Published online by Cambridge University Press: 06 July 2010
Introduction
Modern textbooks in general ecology contain very few, if any, bryophyte examples of patterns and processes such as population and metapopulation dynamics, dispersal, competition, herbivory, and species richness variation. A question then arises: can we freely adapt theories developed from studies of vascular plants or even animals and apply them to bryophytes? In this chapter I give examples of population and community-level processes based on bryophyte studies, and discuss how life history, morphology and physiology of bryophytes can help us to understand population dynamics, community diversity, and species composition.

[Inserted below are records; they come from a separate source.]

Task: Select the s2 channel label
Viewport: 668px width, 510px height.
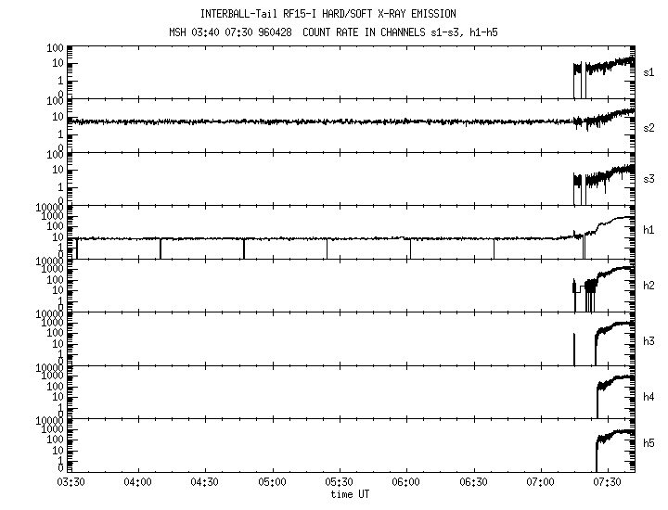Action: pos(649,127)
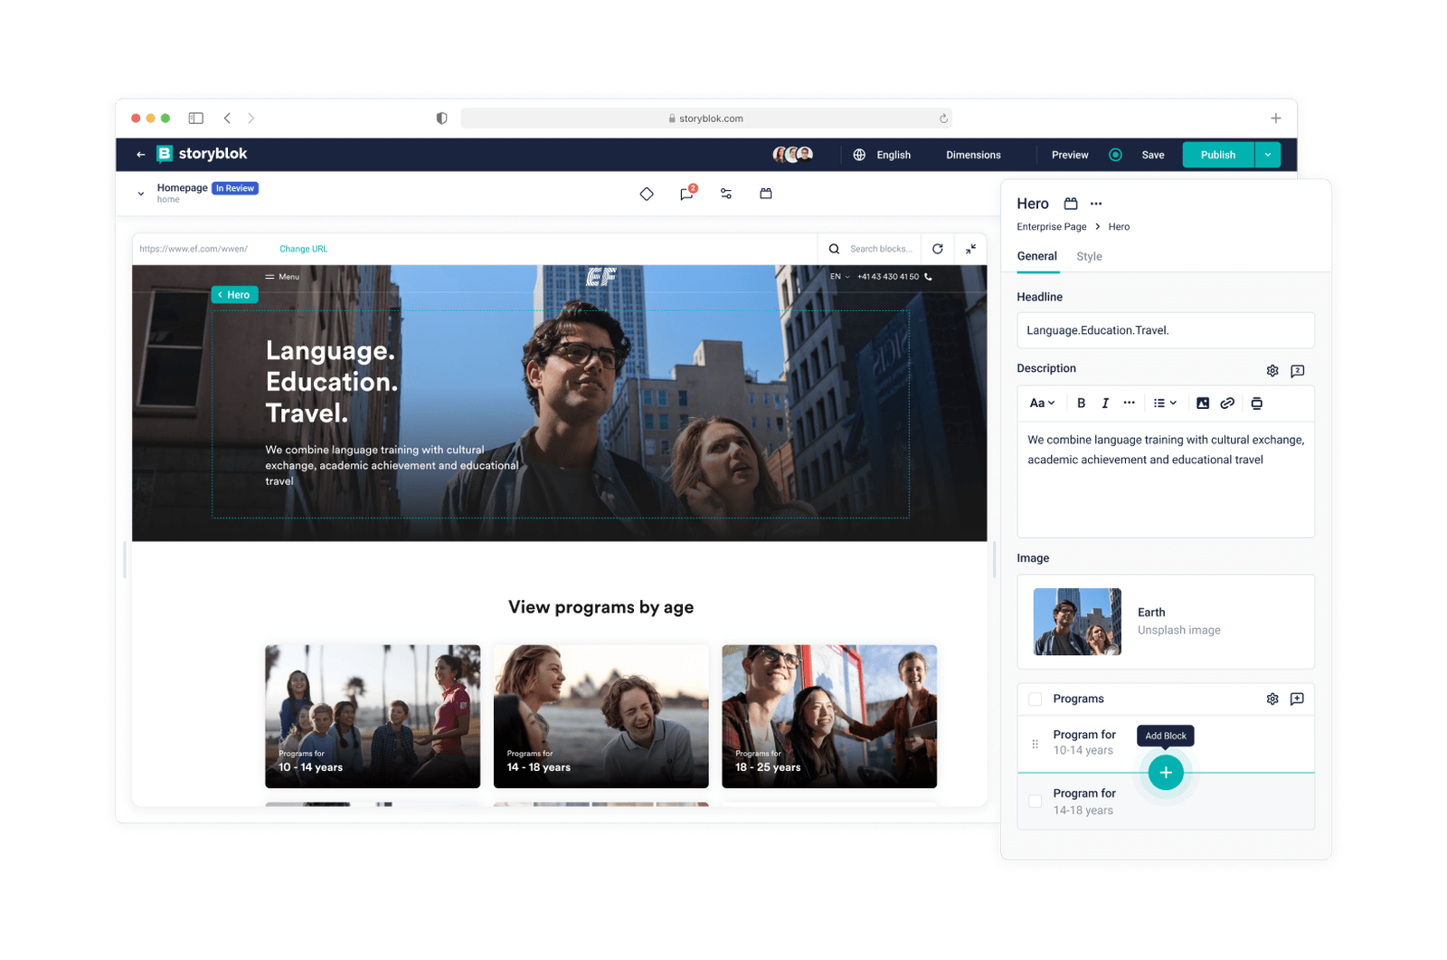Check the Programs checkbox
The width and height of the screenshot is (1447, 960).
click(1036, 699)
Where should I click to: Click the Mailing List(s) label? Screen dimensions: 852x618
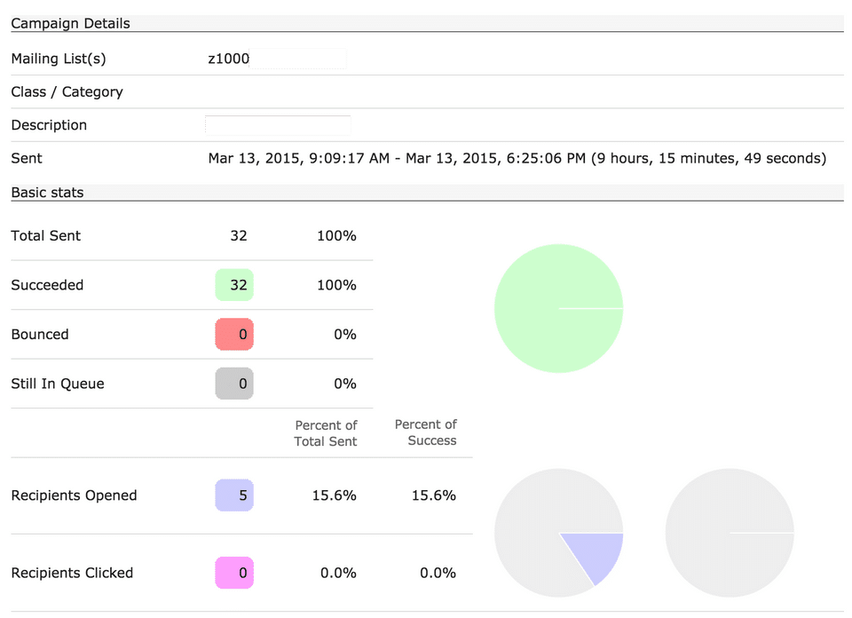coord(59,59)
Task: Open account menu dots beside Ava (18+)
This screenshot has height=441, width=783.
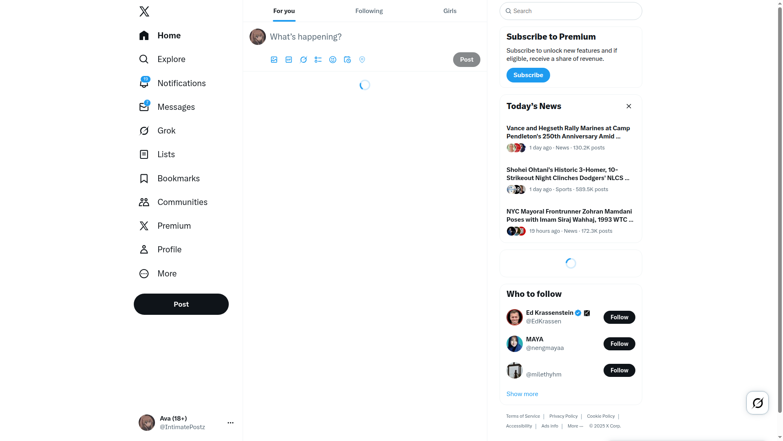Action: (x=230, y=423)
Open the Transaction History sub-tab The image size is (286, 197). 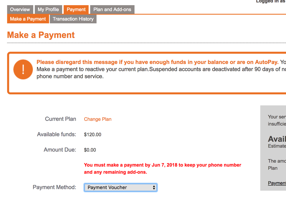[73, 19]
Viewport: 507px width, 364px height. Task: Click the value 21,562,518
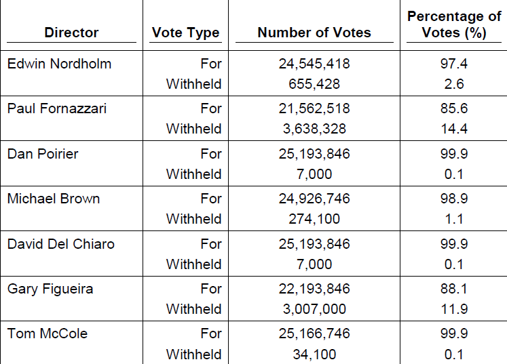click(x=314, y=109)
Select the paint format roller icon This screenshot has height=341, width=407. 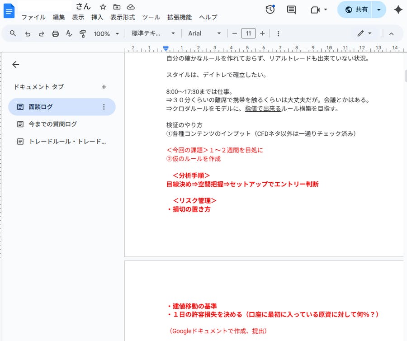click(x=82, y=33)
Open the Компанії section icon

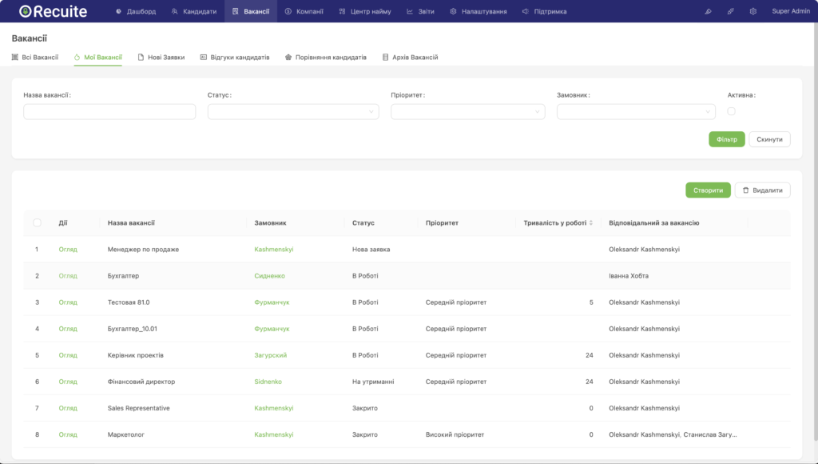(x=289, y=11)
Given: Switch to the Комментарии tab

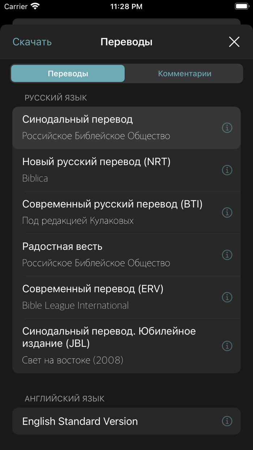Looking at the screenshot, I should [x=184, y=73].
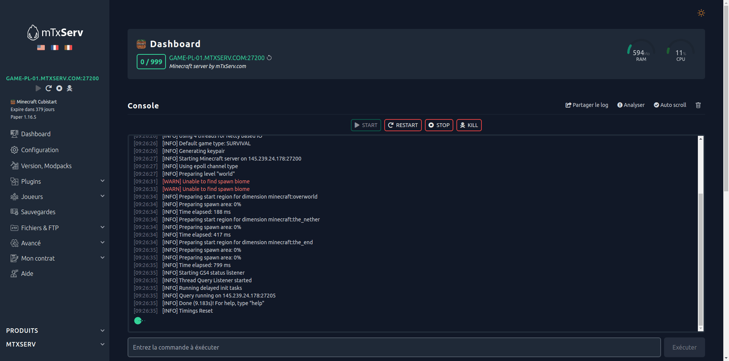Click the sidebar play start icon

38,88
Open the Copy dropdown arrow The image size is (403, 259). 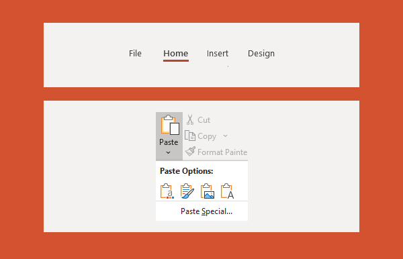pyautogui.click(x=226, y=136)
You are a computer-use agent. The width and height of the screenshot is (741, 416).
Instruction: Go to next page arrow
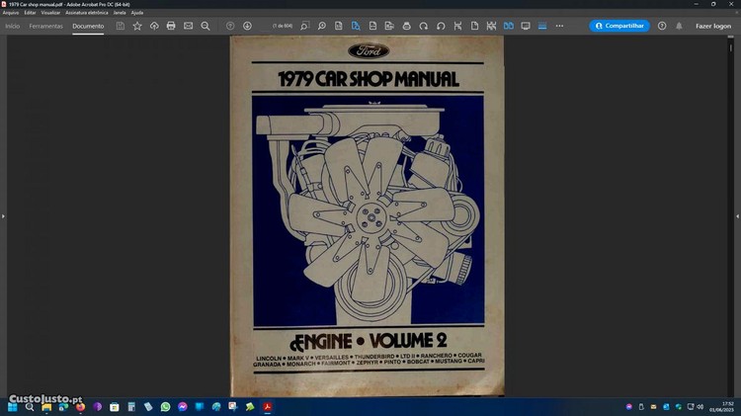(x=247, y=26)
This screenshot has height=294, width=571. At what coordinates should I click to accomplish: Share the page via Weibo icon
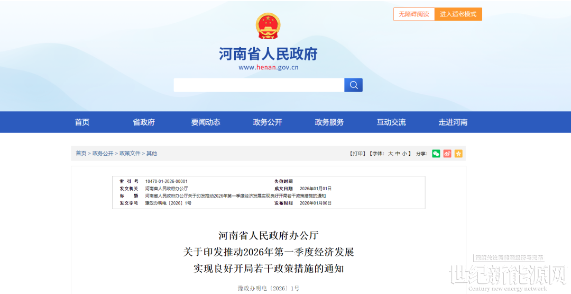point(447,154)
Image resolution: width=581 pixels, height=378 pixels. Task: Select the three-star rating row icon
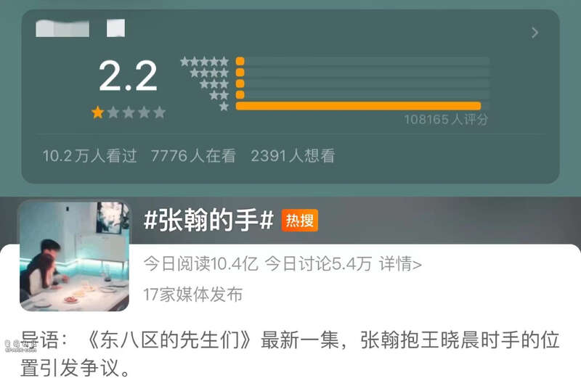pyautogui.click(x=214, y=84)
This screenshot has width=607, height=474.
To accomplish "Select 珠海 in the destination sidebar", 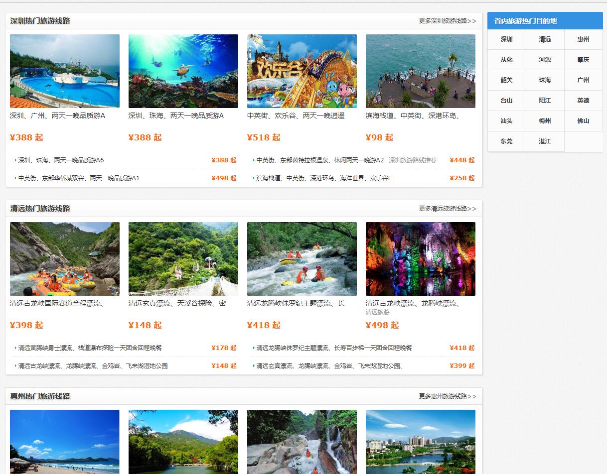I will click(545, 80).
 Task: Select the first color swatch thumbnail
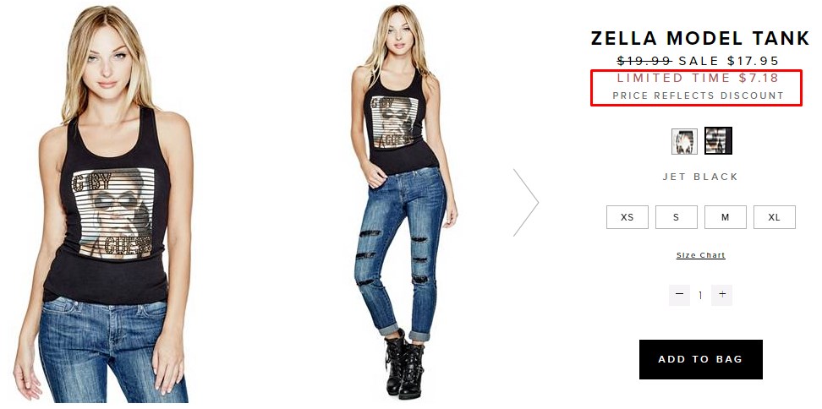tap(684, 141)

Bryophytes are important in terms of species richness and cover in many habitats, and also for ecosystem functions. Most obvious is the role of Sphagnum as peat former. A calculation based on an average peat depth of 2 m indicates that the amount of carbon in northern hemisphere peatlands is 320 Gt, about 44% of the amount held in the atmosphere as carbon dioxide (Rydin & Jeglum 2006; see Chapter 9, this volume). Another example is the finding that nitrogen-fixation by the cyanobacterium Nostoc associated with Pleurozium schreberi contributes substantially to the nutrient budget of boreal forests (DeLuca et al. 2002). An illustration of the community importance of bryophytes is their contribution to biodiversity in many ecosystems at northern latitudes. As an example, Sweden hosts c. 0.8% of the world's vascular plant species, and 7.5% of the bryophytes (Table 10.1).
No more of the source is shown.